Your assignment: The records beneath should be printed exactly, and the pictures are to be left out.

──────── Data for processing

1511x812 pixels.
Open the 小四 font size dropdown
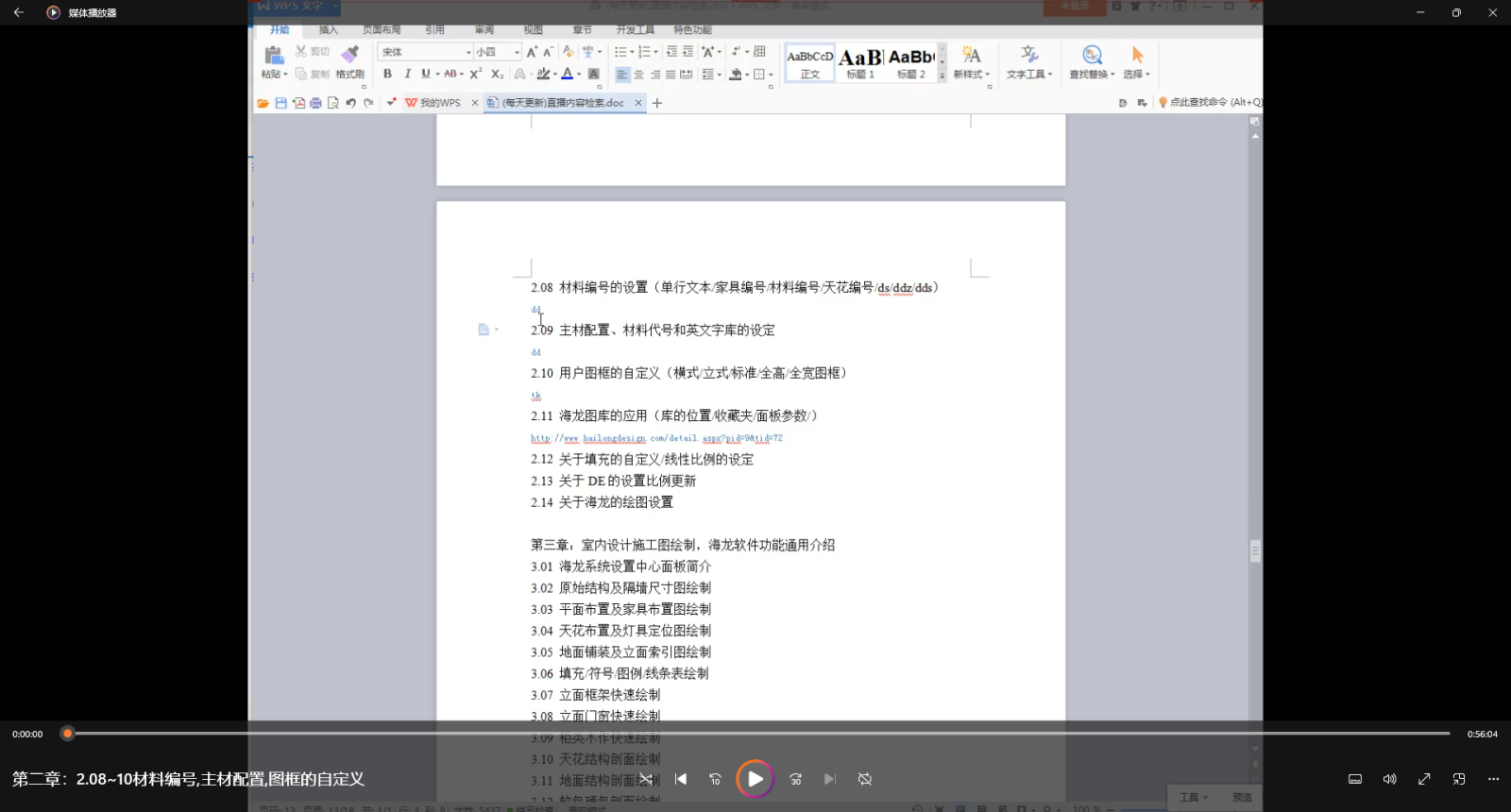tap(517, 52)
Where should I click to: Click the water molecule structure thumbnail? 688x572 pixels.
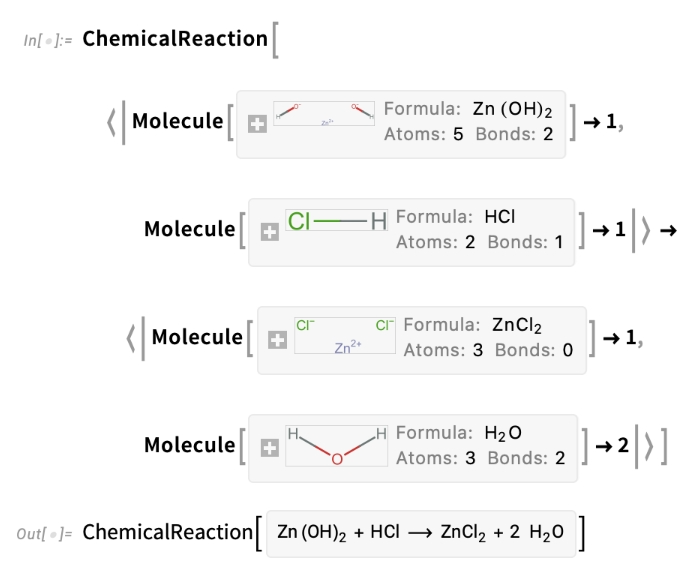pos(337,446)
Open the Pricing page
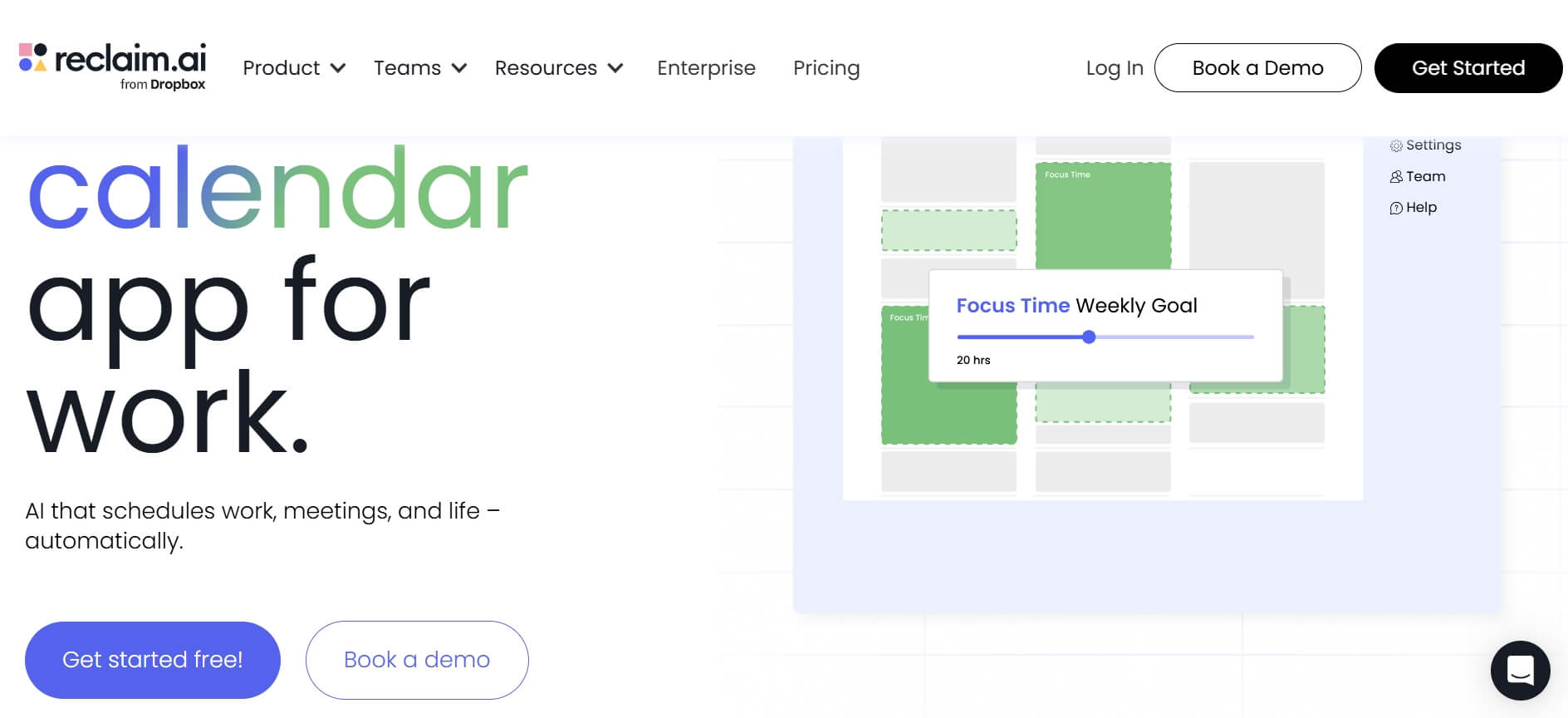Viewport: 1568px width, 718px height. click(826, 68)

────────────────

Task output:
1511x812 pixels.
Open the 小四 font size dropdown
tap(517, 52)
Where should I click to: Click the water molecule structure thumbnail? 688x572 pixels.
pos(337,446)
Open the Pricing page
Viewport: 1568px width, 718px height. click(826, 68)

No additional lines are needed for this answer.